Unfortunately, the Exchange Act’s vague definitions create fact issues and uncertainty for finders, brokers and issuers alike.  While the safest course is registration for a broker, the cost and administrative burden makes registration untenable for most.  If you have questions about the broker/finder distinction or the right to payment for broker/finder services, please do not hesitate to contact us.


This post has musings from recent briefing we did representing a broker seeking a commission for a real estate transaction.  In New York, the default rule for real estate brokers is that they earn their commission when they produce a buyer who is “ready, willing and able” to purchase at the terms set by the seller.  This is a default rule because the seller (or lessor) and broker can, and often do, agree on different terms concerning a commission.  Perhaps most common, the seller and broker agree that a commission is only due if and when the seller actually closes on the sale of the property to the buyer produced by the broker – with the broker getting paid at the closing table out of the sale proceeds.

As with many other commercial transactions, disputes arise when the parties do not reach clear, express agreement of terms, preferably in writing.  Assume there is no agreement, the broker markets the property and finds a willing buyer, but the seller changes his mind and does not sell.  A broker can successfully sue for its commission if it proves the broker was the “procuring cause” of the transaction.  One appellate court (in a case we litigated) set the standard for procuring cause, holding the broker’s efforts “must be a direct and proximate link, as distinguished from one that is indirect and remote,” between the introduction of the property and the consummation of the deal.  In other words, a broker must do more than merely introduce a buyer to a property, but the broker does not necessarily have to negotiate the deal’s final terms or attend the closing.

Ordinarily, a buyer that does not retain the broker is not responsible for a seller’s commission.  Where a buyer or lessee retains a broker for a property search or other services relating to the deal, even where the same broker represents the seller, the buyer may have liability concerning the commission.  In many transactions, the broker representing a buyer or lessee will get compensated by the seller or lessor upon the closing of a transaction.  Most times, the seller pays and there is no dispute.  When the broker does not get paid, whether because the purchaser does not protect the broker by ensuring a provision for payment of commission in the contract or decides not to purchase, a dispute can arise.  In addition to the possibly relevant issue of whether the broker was the “procuring cause” of the deal, a court might also examine the purchaser’s conduct.  In cases without an express agreement between a buyer and its broker, New York courts have held that a buyer can still have an enforceable “implied” contract with its broker.

Over fifty years ago in Duross Co. v.

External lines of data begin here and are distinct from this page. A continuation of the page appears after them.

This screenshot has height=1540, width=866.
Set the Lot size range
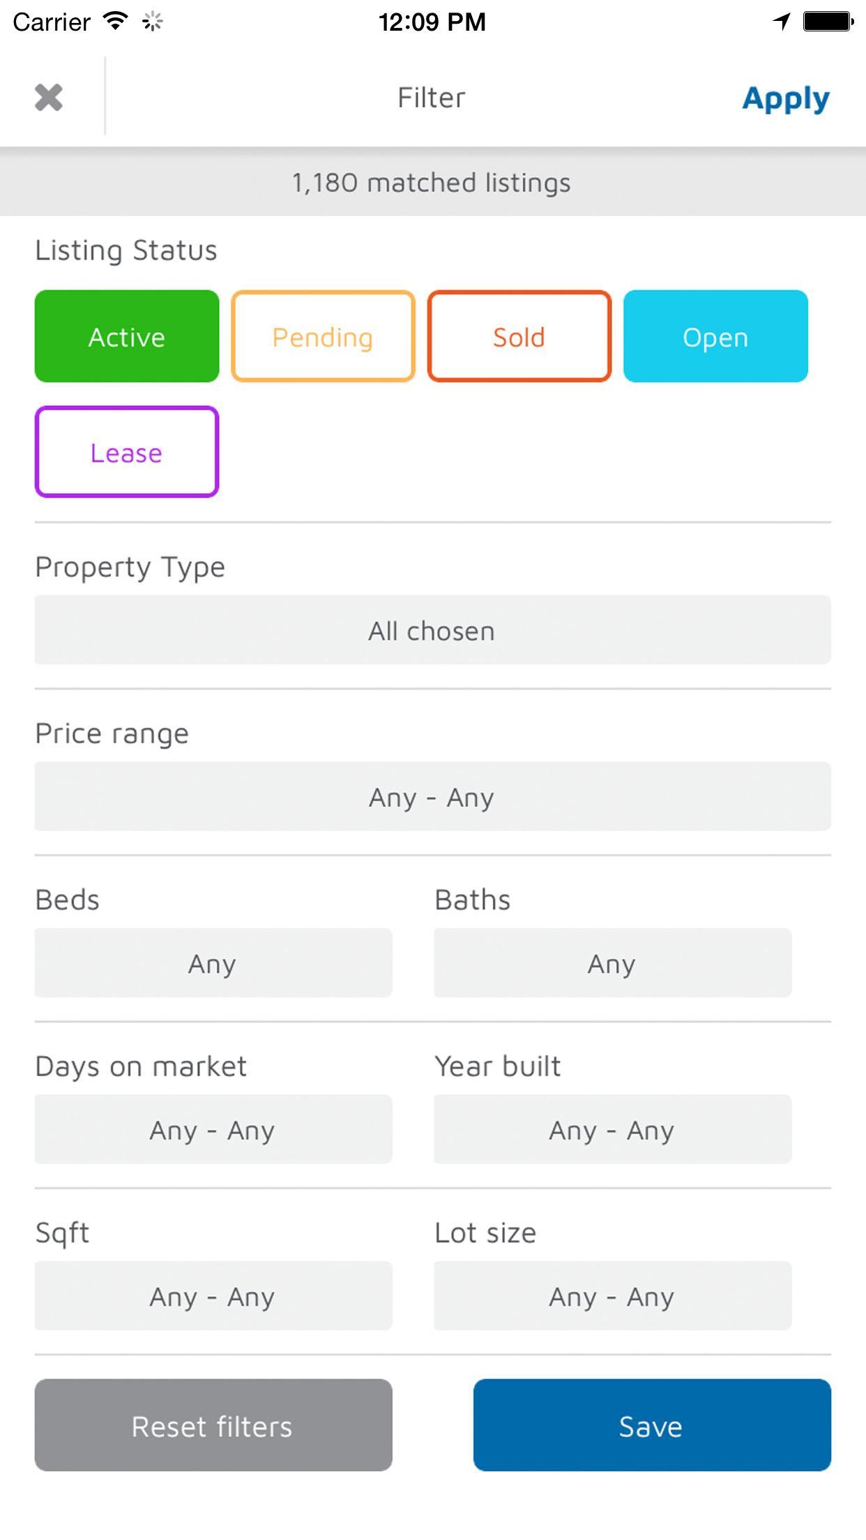coord(612,1296)
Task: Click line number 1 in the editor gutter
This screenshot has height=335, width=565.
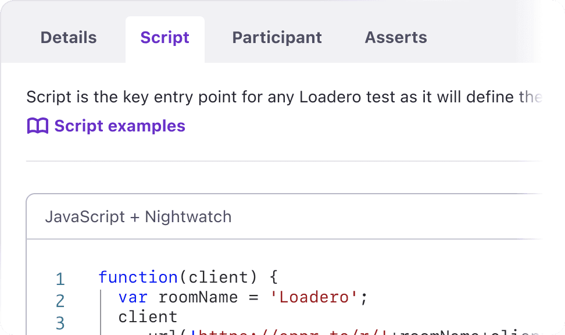Action: point(60,279)
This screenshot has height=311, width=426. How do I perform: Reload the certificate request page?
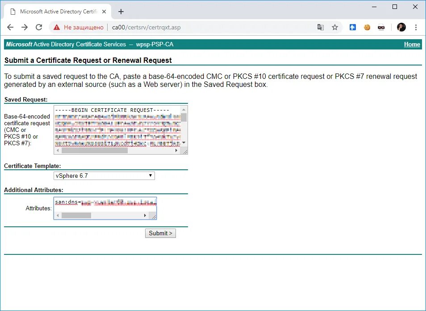[x=39, y=27]
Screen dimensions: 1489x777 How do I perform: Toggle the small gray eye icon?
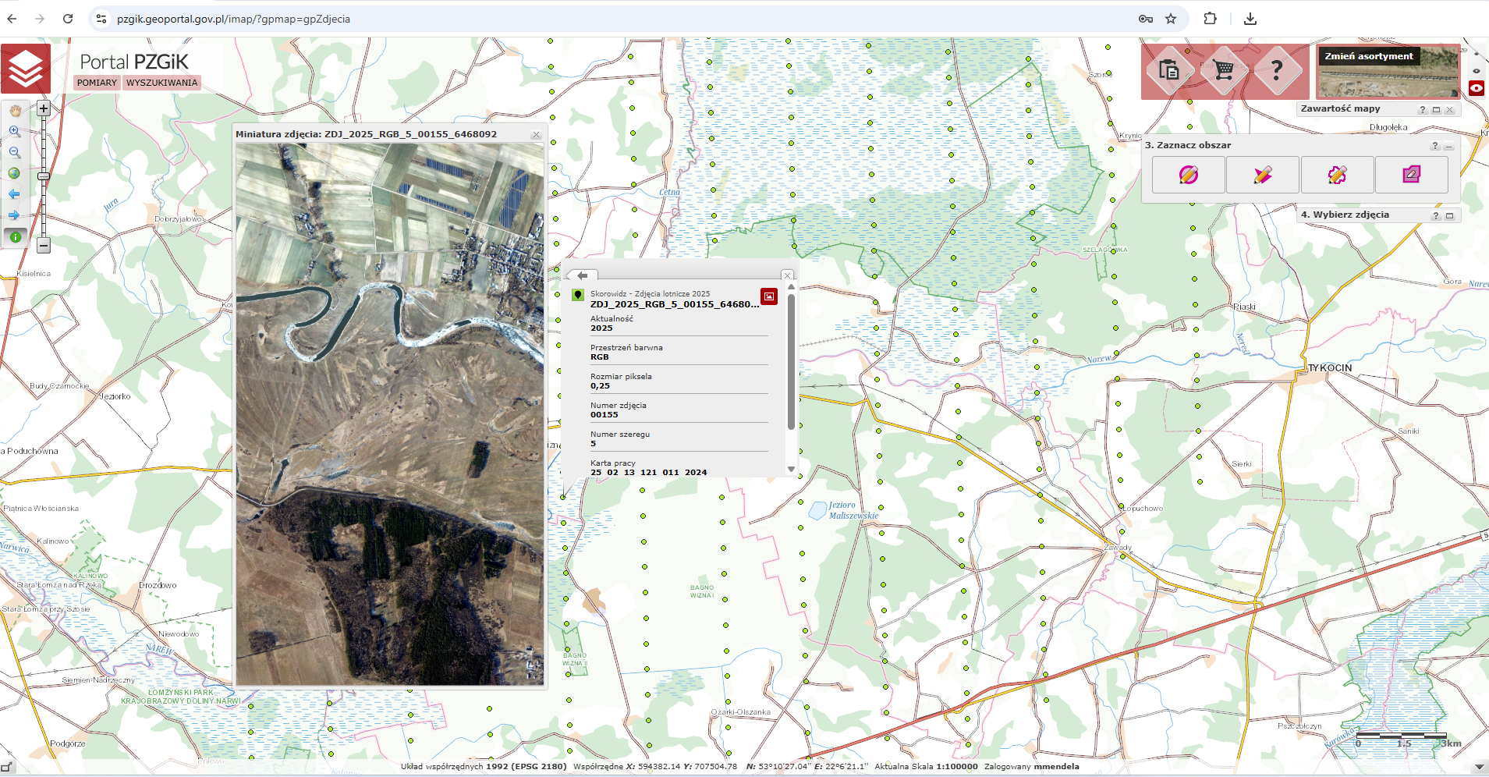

Evans, 22 A.D.2d 573, 257 N.Y.S.2d 674 (1st Dep’t 1965), the court recognized an implied contract claim.  The broker found the buyer a suitable parcel, and the buyer authorized the broker to submit an offer that the seller accepted.  The seller issued a contract of sale providing for the seller to pay the commission upon closing, but the buyer refused to sign the contract.  The Court held the broker stated a valid claim that the buyer had an implied agreement to purchase, thus allowing the broker to get paid a commission, and the buyer breached by refusing to enter into the contract.  Another cautionary tale about the importance of a purchaser having a clear written agreement with its broker is found in Williams Real Estate Co. v. Viking Penguin, Inc., 228 A.D.2d 233, 644 N.Y.S.2d 19 (1st Dep’t 1996), the court recognized a broker’s claim that it had an oral exclusive brokerage agreement by which the lessee agreed to protect the broker.  The court upheld a claim that the lessee breached the oral agreement by entering into the lease with a different broker.